In the 1980s, the small-town alien-invasion genre of the 1950s made a small comeback. Following the undeniable success of Close Encounters of the Third Kind in 1977, there was a smattering of Earth-based alien-centric sci-fi flicks in the following decade. Some were outright horror cult classics like Critters (1986), while others were just straight-up horrible, like Killer Klowns From Outer Space. (1988). Of course, The Thing (1982), They Live (1988), and Lifeforce (1985), are still discussed with varying degrees of reverence and curiosity, forgotten in all of this is a strange ‘80s remake called Invaders From Mars.
Released in 1986, the same year as Aliens and Star Trek IV: The Voyage Home, in retrospect, Invaders From Mars was always destined for obscurity. As a remake of the 1953 film of the same name, everything about the movie feels like it’s trying to ride a throwback wave, but with an overcommitment to the bit. Although the special effects were created by Star Wars innovator John Dykstra, and the monsters by creature-making legend Stan Winston, the actual result is exactly what the movie set out to do: create a colorized version of a black-and-white alien movie from the 1950s.
But what makes this movie so interesting, and ultimately, rewatchable, is that the co-screenwriter here is Dan O'Bannon. For most sci-fi aficionados, O'Bannon is the guy who worked for several years on the never-produced Alejandro Jodorowsky version of Dune, and, then, from that mess, wrote the screenplay that became Alien in 1979. And, although Alien is a fairly serious film, O’Bannon’s feature film — which he wrote and starred in — was the groundbreaking satirical 1974 film Dark Star. After Alien, O’Bannon wrote and directed Return of the Living Dead, and also adapted the novel The Space Vampires in the aforementioned horror sci-fi flick, Lifeforce. (Which curiously, starred Patrick Stewart in a very minor role as a doctor.) By the late ‘80s, he was working on the screenplay which became the 1990 film Total Recall.
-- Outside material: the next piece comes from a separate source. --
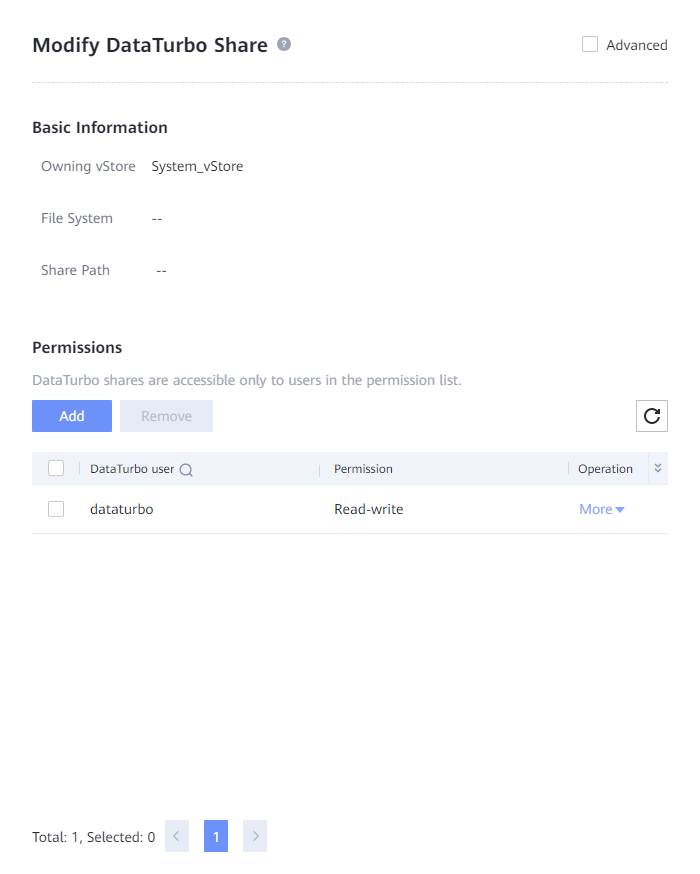Click the double-chevron icon in the table header
The height and width of the screenshot is (874, 700).
click(x=658, y=468)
The point is, most of the movies that Dan O’Bannon worked on are worth your time, and now-forgotten Invaders From Mars should be on that list. And the reason why is simple: The movie represents a forgotten genre, that had yet to reinvent itself within a decade obsessed with forgotten genres. Everything about Invaders From Mars should work, but doesn’t, only because the 1980s aesthetic clashes with the 1950s vibe.
Invaders From Mars isn’t an outright comedy or a spoof, but some of the performances approach a level of camp that is only there for the real connoisseur of camp. As directed by Tobe Hooper, the movie allows room for certain performances to take over the movie in the most campy way possible. The standout here is easily Louise Fletcher as Mrs. McKeltch, a local woman in town who is a Martian in disguise. She gets some amazing moments, which are worthy of a Doctor Who villain, like when she pretends to comfort 12-year-old David, saying, with evil irony, “You’re a lucky boy, David Gardner. Not everybody gets to meet the Supreme Martian Intelligence.”
It should also be noted that Invaders From Mars isn’t afraid to have a super-dark twist ending. Although the film feels like it’s going to end with the humans getting the better of the invading, secret Martians, things don’t really turn out the way you think. Although the film stars Hunter Carson as the young boy, David, this isn’t a kids’ movie. The ending is Twilight Zone-worthy, and in tone, seems to set the stage for what we got with Stranger Things. It’s a flawed film, that relies, perhaps, too much on the novelty of being a remake of a ‘50s alien movie. But, when rewatching Invaders From Mars, and thinking about The X-Files and, again, Stranger Things, you can’t help but think that it just came out at the wrong time.